**Introduction:**

The probability distribution often deals with variables as a ‘quantity that may assume any one of a set of values’. In probability distribution we deal with random variables - variables whose observed value is determined by chance.

**Random Variable:**

The random variable in probability distribution that represent outcomes of an experiment if these outcomes are numerical or if real numbers can be assigned to them.

**Types of Random variables:**

1. Discrete Random variable

2. Continuous Random variable.

**Definition:**

If a Discrete random variable in probability distribution takes only a finite or a countable number of values, it is called a discrete random
variable.** **

** Example :**

1. The number of heads obtained when two coins are tossed is a discrete random variable as X assumes the values 0, 1 or 2 which form a countable set.

2. Number of Aces when ten cards are drawn from a well shuffled pack of 52 cards.

The random variable X assumes 0, 1, 2, 3 or 4 which is again a countable set.

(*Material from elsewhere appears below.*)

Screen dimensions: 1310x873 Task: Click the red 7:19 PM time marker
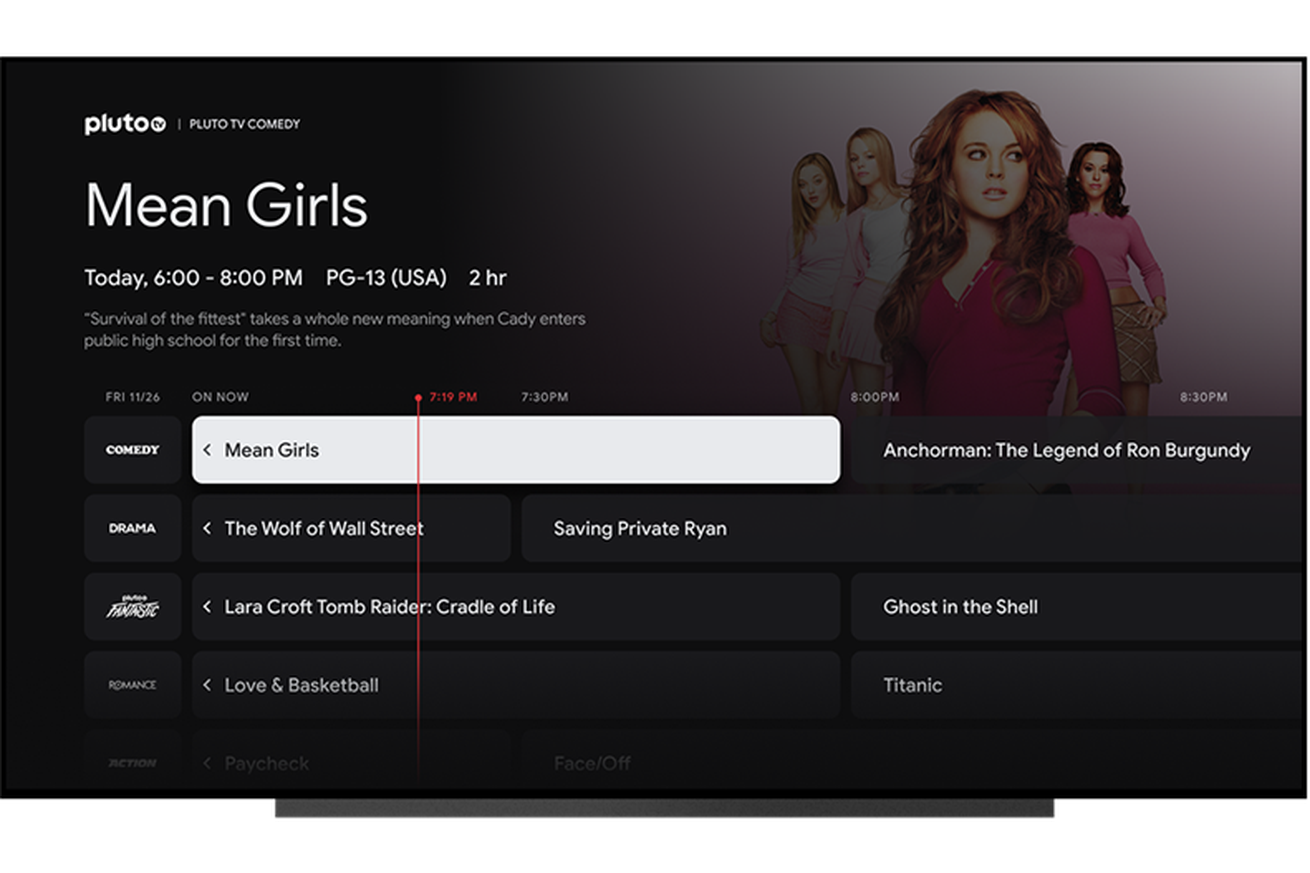pos(452,397)
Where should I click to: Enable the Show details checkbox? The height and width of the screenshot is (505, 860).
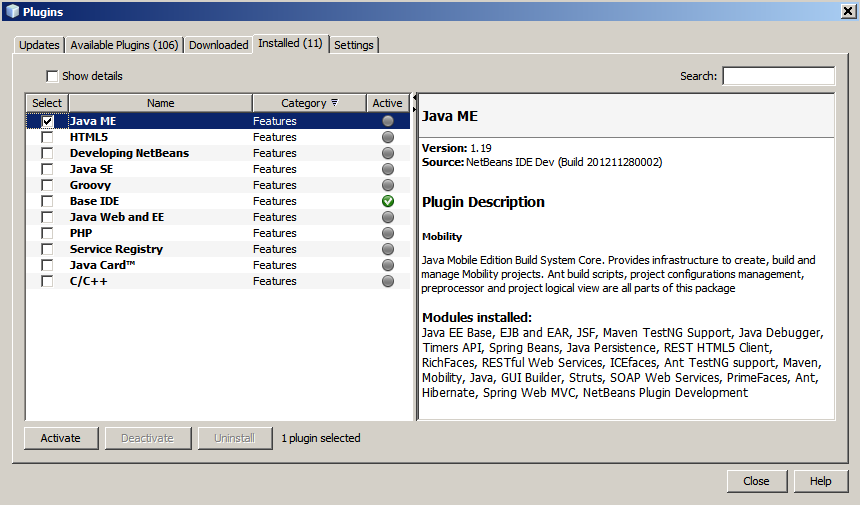tap(52, 76)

i.e., X (No aces) = 0, X (one ace) = 1, X (two aces) = 2,

*X* (three aces) = 3, X (four aces) = 4** **

**Definition:**

A Continuous Random Variable in probabiltiy distribution *X* is said to be
continuous if it can take all possible values between certain given limits. i.e., *X* is said to be continuous
if its values cannot be put in 1 − 1 correspondence with *N*, the set of Natural numbers.

**Examples:**

1. The life length in hours of a certain light bulb.

2. Let *X* denote the *ph* value of any chemical compound which is randomly selected between 0 and 14 is possible.

3. If in the study of ecology of a lake, *X* = the depth at such location is a
continuous random variable. The limit will be between the maximum and minimum depth in the region sampled.